- _What you are asked to do_:
Return all of the entries exactly, but do not include the pictures.

(Pixel coordinate grounding data)
[Start of section]

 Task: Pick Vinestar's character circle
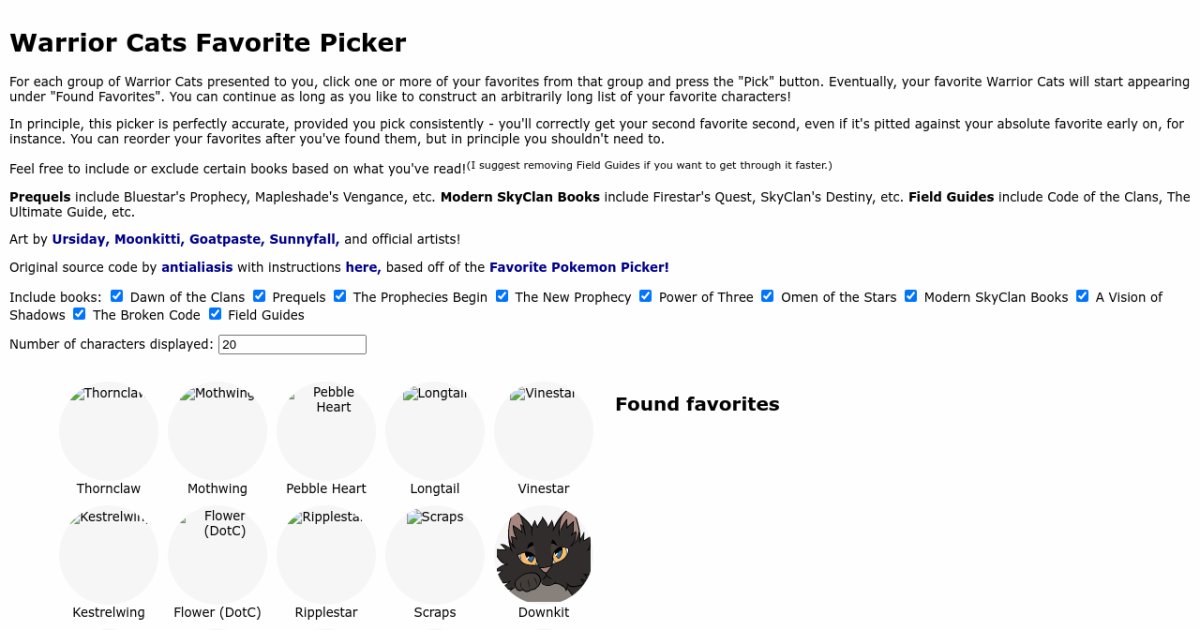click(x=543, y=432)
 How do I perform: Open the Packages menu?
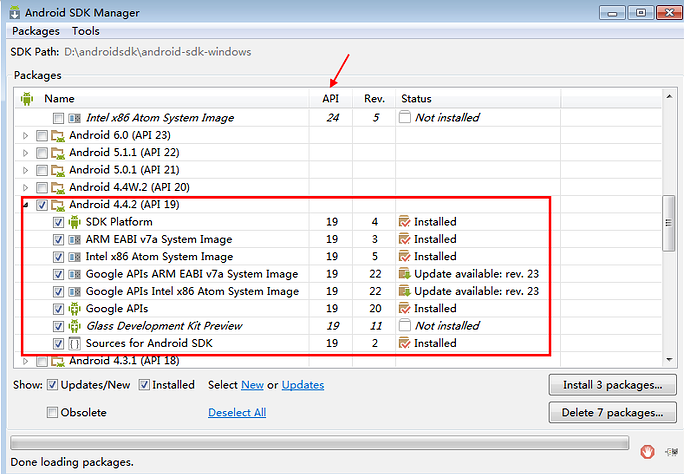point(36,31)
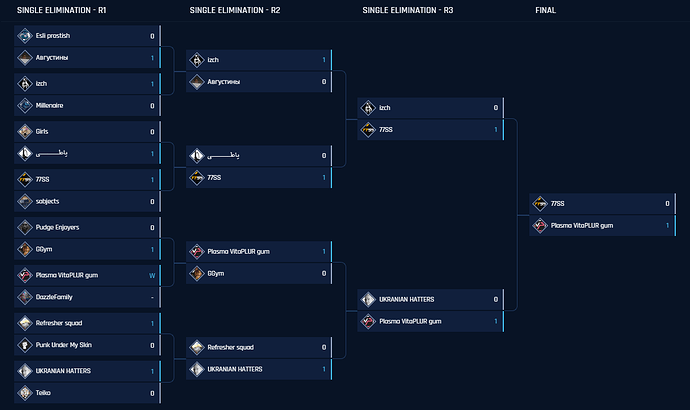The image size is (690, 410).
Task: Click the 77SS logo in the Final
Action: point(540,204)
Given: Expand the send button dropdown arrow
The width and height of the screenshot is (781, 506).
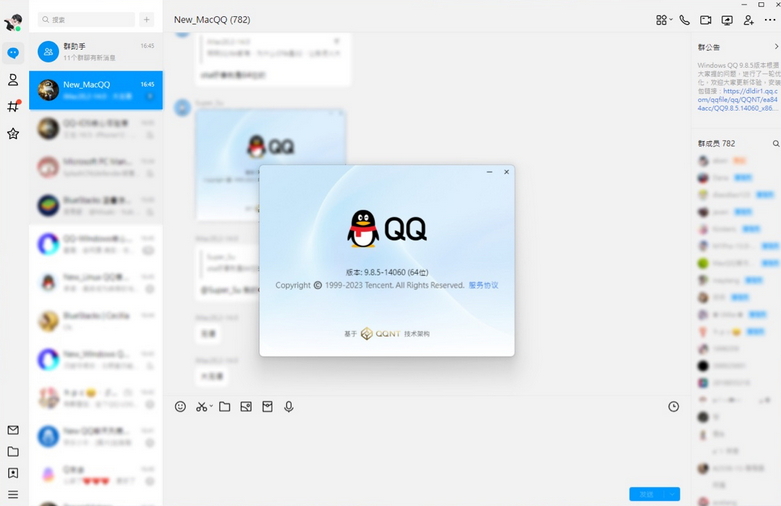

[End of section]

- _Solution to the exercise_:
 Task: Pick Vinestar's character circle
click(x=543, y=432)
 How do I perform: Open the Packages menu?
point(36,31)
The image size is (690, 410).
Task: Click the 77SS logo in the Final
Action: point(540,204)
Given: Expand the send button dropdown arrow
The width and height of the screenshot is (781, 506).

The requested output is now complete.